═════ The input ═════

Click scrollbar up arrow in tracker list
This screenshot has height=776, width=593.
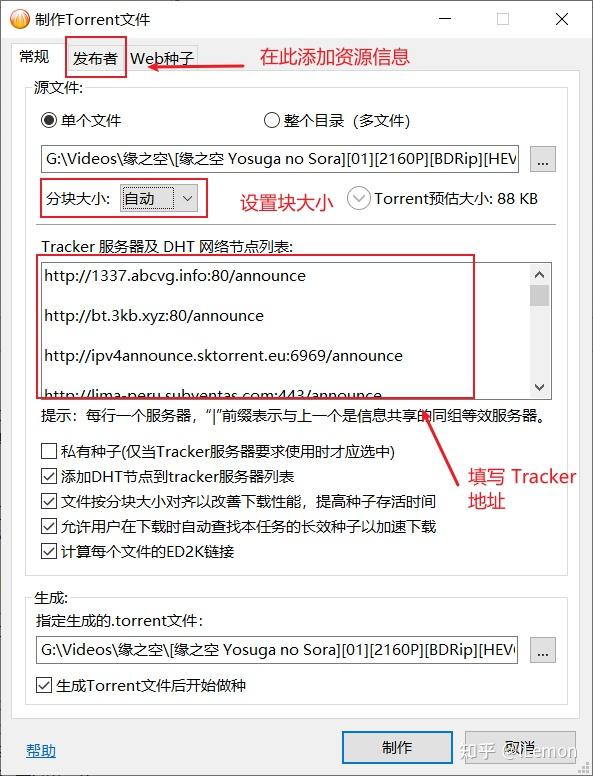(540, 274)
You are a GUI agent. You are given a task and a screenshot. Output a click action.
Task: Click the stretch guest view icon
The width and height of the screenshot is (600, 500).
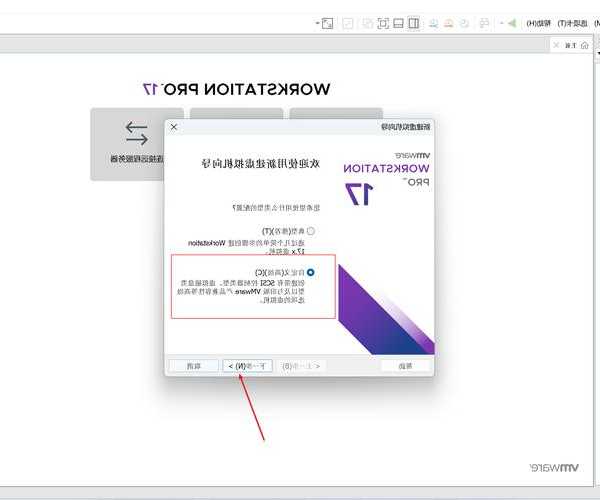click(327, 22)
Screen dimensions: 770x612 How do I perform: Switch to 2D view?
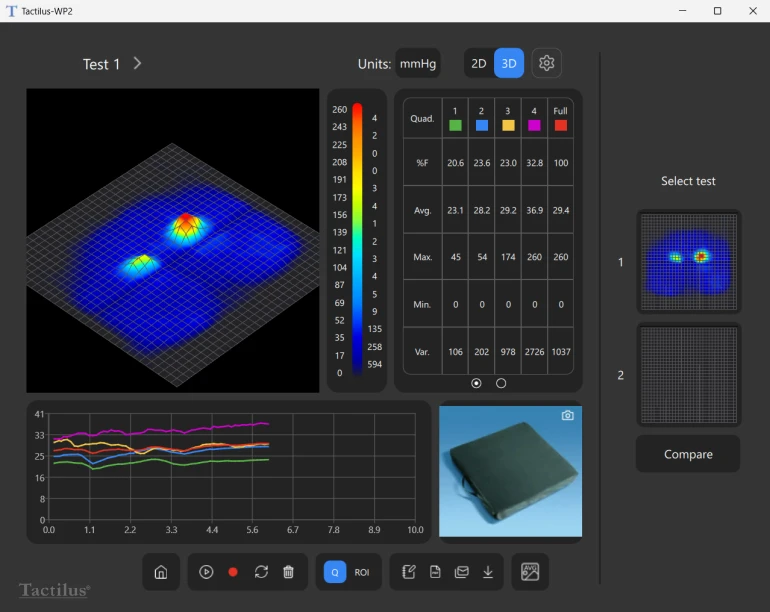[x=479, y=63]
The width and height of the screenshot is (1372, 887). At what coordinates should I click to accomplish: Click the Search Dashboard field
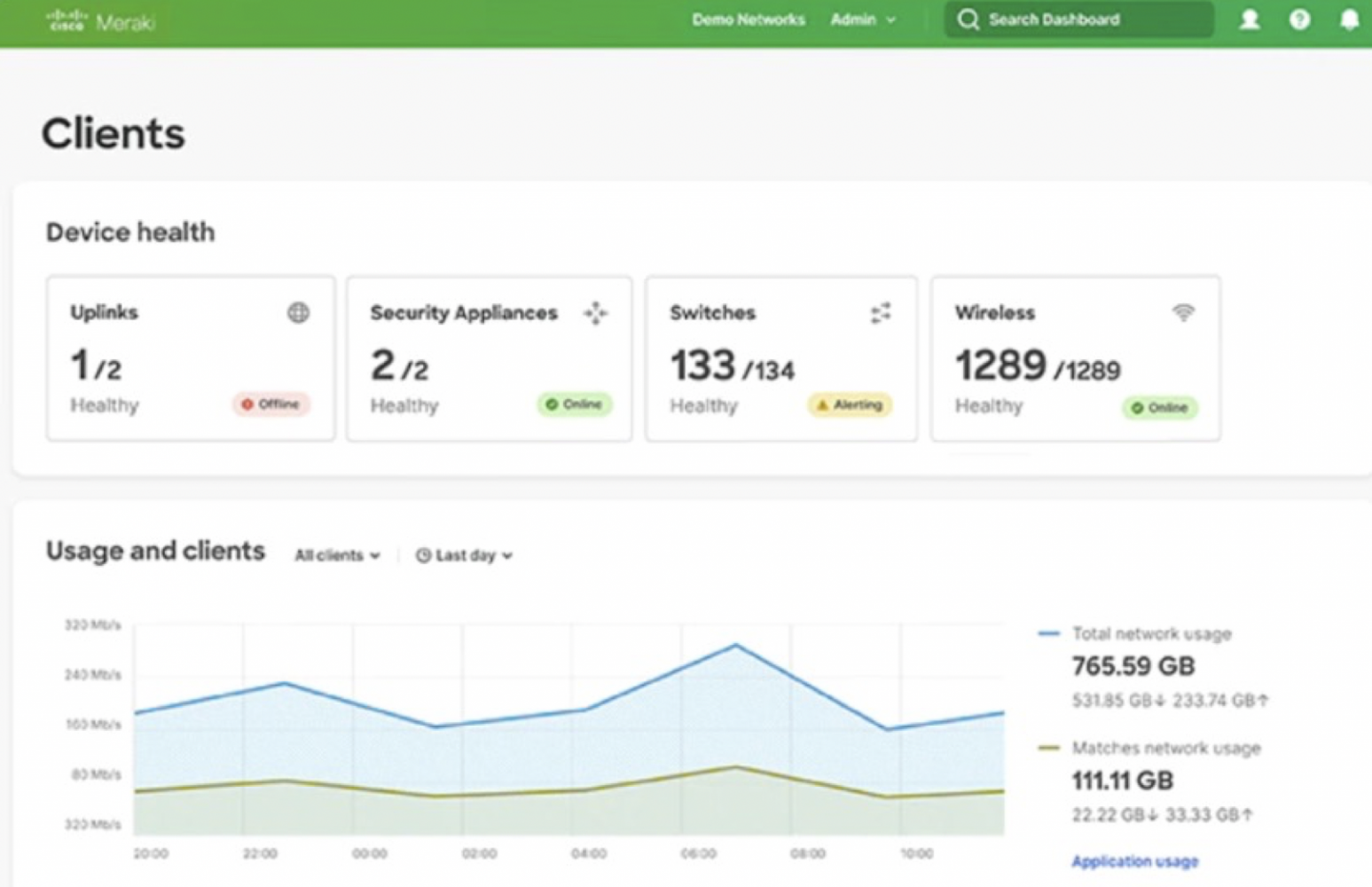(1091, 20)
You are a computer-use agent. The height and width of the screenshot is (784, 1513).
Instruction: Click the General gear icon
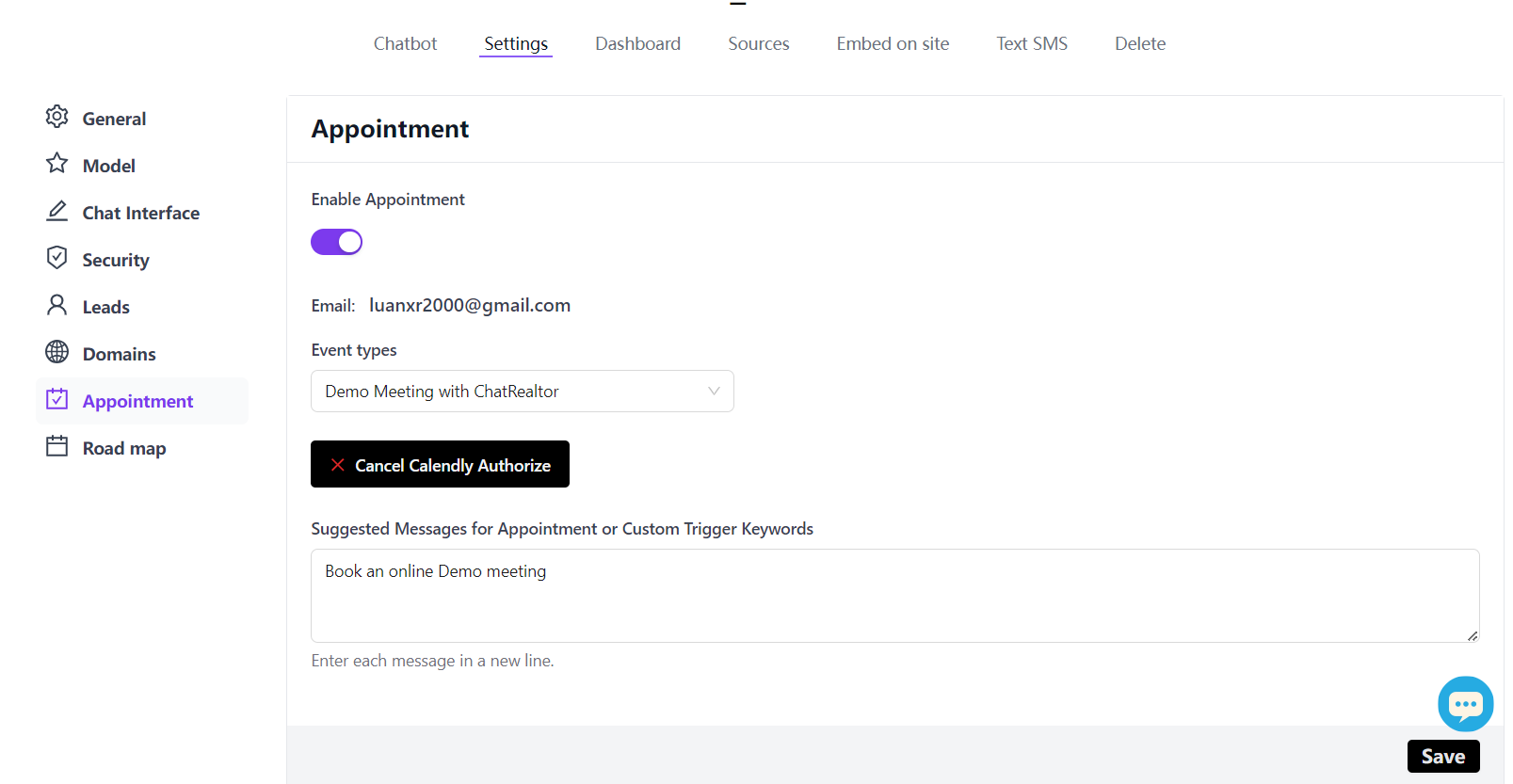(56, 117)
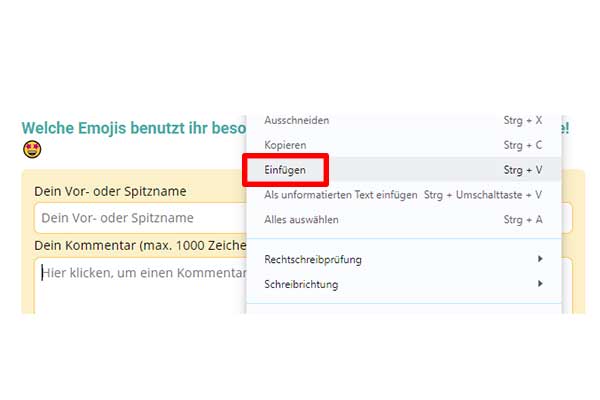Select Kopieren in the context menu

point(285,145)
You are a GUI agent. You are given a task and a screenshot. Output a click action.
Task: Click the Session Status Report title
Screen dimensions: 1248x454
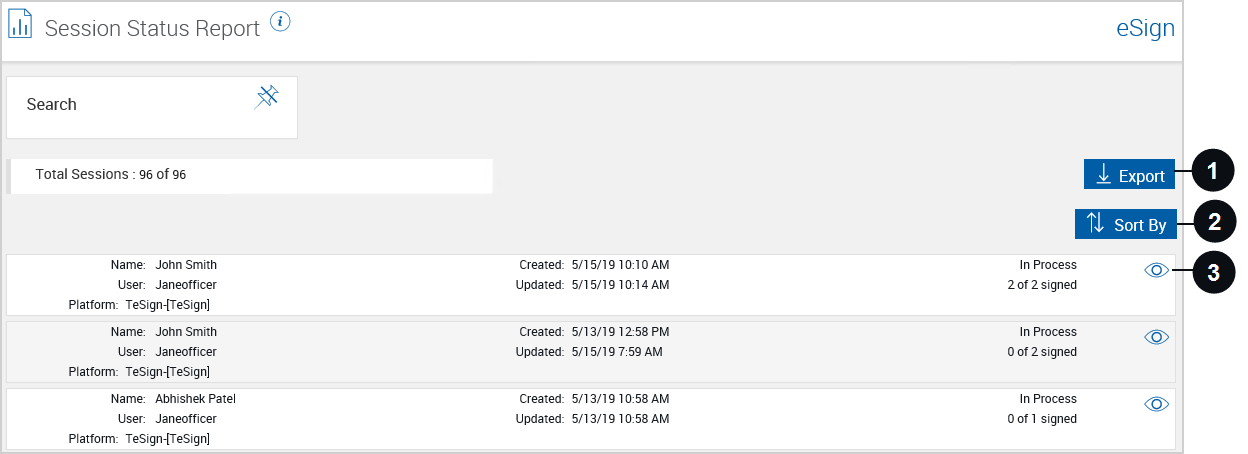152,29
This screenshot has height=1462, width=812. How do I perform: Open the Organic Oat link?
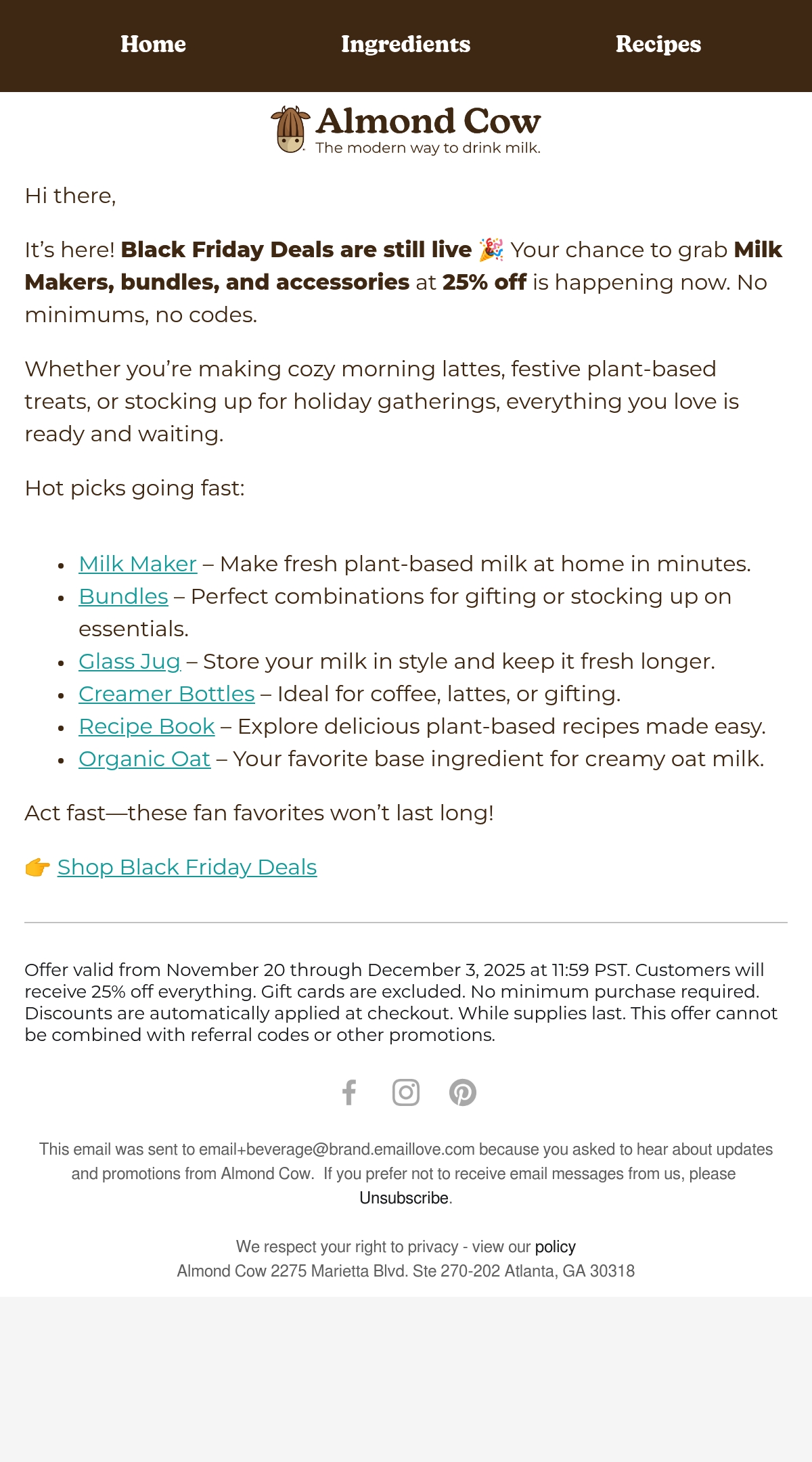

═════

== Required work ==
What is wanted is a word-for-word restatement of the entries, without their images.

== Result below ==
Click scrollbar up arrow in tracker list
This screenshot has height=776, width=593.
(540, 274)
You are a GUI agent. You are given a task and a screenshot. Output a click action.
Task: Click the stretch guest view icon
The width and height of the screenshot is (600, 500).
click(327, 22)
Screen dimensions: 770x612 How do I perform: Switch to 2D view?
[x=479, y=63]
The width and height of the screenshot is (1372, 887). At what coordinates should I click to accomplish: Click the Search Dashboard field
(1091, 20)
You are a computer-use agent. The height and width of the screenshot is (784, 1513).
Instruction: Click the General gear icon
(56, 117)
Select Kopieren in the context menu

point(285,145)
You are a GUI agent. You are given a task and a screenshot. Output a click action.
Task: Click the Session Status Report title
Screen dimensions: 1248x454
152,29
This screenshot has height=1462, width=812. How do I perform: Open the Organic Oat link?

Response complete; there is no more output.